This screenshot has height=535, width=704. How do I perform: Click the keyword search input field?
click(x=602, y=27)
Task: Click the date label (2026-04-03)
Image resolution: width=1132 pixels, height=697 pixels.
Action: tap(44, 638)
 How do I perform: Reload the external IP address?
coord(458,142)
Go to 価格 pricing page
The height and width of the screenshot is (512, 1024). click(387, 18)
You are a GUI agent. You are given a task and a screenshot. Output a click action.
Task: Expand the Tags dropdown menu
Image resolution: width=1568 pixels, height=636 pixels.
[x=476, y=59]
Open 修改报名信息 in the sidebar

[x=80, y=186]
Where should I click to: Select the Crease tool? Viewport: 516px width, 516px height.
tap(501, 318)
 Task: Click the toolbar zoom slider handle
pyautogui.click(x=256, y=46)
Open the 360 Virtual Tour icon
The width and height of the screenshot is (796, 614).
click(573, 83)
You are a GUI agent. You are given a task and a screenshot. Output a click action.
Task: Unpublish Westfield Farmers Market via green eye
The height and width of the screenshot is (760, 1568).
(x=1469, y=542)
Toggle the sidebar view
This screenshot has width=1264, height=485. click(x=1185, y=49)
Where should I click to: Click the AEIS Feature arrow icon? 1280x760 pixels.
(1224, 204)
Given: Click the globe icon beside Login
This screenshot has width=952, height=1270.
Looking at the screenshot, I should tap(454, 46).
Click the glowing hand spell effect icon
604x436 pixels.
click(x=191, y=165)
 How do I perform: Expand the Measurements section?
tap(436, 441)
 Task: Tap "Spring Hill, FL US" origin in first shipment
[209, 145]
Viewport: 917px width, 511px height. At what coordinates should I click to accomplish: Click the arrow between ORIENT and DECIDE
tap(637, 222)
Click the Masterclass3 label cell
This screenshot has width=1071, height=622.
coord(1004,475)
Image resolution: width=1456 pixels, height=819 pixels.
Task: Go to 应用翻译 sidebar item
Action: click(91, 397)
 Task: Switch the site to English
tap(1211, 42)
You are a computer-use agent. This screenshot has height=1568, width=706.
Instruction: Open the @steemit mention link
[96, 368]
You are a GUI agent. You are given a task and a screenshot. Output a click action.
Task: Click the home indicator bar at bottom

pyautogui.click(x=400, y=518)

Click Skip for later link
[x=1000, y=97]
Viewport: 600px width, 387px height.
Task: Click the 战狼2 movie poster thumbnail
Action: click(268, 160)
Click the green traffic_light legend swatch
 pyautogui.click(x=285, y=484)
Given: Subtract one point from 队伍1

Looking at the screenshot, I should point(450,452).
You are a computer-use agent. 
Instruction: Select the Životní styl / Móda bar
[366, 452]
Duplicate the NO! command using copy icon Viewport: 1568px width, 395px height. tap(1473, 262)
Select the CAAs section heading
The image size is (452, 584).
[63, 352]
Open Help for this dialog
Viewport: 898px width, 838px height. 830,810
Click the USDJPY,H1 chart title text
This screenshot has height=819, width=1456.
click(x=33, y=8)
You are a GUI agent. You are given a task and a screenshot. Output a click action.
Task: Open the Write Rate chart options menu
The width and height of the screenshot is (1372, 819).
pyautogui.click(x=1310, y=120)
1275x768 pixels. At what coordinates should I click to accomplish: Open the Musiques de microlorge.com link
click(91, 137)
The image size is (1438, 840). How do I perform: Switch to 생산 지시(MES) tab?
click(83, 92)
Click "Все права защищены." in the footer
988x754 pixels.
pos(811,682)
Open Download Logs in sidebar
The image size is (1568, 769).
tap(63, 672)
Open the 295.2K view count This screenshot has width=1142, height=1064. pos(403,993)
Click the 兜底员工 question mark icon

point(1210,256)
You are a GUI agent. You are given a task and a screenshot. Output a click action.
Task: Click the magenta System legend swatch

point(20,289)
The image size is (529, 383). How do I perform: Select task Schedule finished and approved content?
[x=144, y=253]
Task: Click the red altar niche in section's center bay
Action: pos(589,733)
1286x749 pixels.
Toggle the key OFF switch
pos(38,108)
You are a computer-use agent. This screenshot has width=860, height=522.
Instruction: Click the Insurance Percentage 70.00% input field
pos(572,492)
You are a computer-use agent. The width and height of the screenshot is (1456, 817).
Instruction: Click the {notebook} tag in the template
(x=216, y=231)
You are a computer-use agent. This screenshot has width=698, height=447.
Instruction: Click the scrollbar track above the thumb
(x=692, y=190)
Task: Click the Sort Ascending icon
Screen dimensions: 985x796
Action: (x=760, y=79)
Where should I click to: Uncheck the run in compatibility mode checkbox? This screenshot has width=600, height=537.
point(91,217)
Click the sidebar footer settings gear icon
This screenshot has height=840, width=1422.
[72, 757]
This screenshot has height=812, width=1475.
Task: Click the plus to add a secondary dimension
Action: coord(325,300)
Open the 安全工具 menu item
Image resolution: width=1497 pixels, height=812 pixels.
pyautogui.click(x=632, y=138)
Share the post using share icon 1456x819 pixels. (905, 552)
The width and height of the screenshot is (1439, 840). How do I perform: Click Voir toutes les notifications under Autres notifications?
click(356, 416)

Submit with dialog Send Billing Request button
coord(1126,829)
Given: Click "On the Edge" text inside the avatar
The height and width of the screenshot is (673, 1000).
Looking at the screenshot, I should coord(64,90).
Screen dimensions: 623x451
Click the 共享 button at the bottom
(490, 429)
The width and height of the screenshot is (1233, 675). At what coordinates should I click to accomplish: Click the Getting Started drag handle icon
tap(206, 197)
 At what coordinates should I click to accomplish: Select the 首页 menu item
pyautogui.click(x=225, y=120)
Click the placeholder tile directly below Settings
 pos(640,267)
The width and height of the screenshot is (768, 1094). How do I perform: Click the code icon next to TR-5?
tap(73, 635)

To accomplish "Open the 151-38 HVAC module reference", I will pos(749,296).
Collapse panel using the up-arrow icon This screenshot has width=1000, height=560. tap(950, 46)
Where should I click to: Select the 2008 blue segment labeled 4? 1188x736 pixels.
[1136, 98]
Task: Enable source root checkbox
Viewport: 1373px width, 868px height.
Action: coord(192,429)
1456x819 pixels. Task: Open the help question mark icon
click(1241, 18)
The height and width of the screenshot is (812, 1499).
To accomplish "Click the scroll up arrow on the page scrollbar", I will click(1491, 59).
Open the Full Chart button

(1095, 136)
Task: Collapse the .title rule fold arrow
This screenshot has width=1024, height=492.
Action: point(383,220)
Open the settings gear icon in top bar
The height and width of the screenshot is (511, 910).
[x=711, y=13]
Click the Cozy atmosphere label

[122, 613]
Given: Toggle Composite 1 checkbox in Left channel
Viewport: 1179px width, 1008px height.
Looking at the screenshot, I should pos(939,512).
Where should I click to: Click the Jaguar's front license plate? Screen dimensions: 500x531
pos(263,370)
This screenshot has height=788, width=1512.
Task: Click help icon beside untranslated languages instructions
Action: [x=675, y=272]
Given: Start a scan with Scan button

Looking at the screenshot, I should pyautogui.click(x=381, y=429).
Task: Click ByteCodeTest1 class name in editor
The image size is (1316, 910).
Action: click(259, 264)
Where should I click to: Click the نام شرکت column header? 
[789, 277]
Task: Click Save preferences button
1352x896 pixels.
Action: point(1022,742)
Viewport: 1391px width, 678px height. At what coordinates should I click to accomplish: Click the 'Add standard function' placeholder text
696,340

━━━━━━━━━━

*Stated problem*: Print the data from the line with "Where should I click to: Select the 2008" up to and including the line with "should pyautogui.click(x=381, y=429).", reproducing each line unchanged.

*Exercise solution*:
Where should I click to: Select the 2008 blue segment labeled 4? 1188x736 pixels.
[1136, 98]
Task: Enable source root checkbox
Viewport: 1373px width, 868px height.
Action: coord(192,429)
1456x819 pixels. Task: Open the help question mark icon
click(1241, 18)
The height and width of the screenshot is (812, 1499).
To accomplish "Click the scroll up arrow on the page scrollbar", I will click(1491, 59).
Open the Full Chart button

(1095, 136)
Task: Collapse the .title rule fold arrow
This screenshot has width=1024, height=492.
Action: point(383,220)
Open the settings gear icon in top bar
The height and width of the screenshot is (511, 910).
[x=711, y=13]
Click the Cozy atmosphere label

[122, 613]
Given: Toggle Composite 1 checkbox in Left channel
Viewport: 1179px width, 1008px height.
Looking at the screenshot, I should pos(939,512).
Where should I click to: Click the Jaguar's front license plate? Screen dimensions: 500x531
pos(263,370)
This screenshot has height=788, width=1512.
Task: Click help icon beside untranslated languages instructions
Action: [x=675, y=272]
Given: Start a scan with Scan button

Looking at the screenshot, I should pyautogui.click(x=381, y=429).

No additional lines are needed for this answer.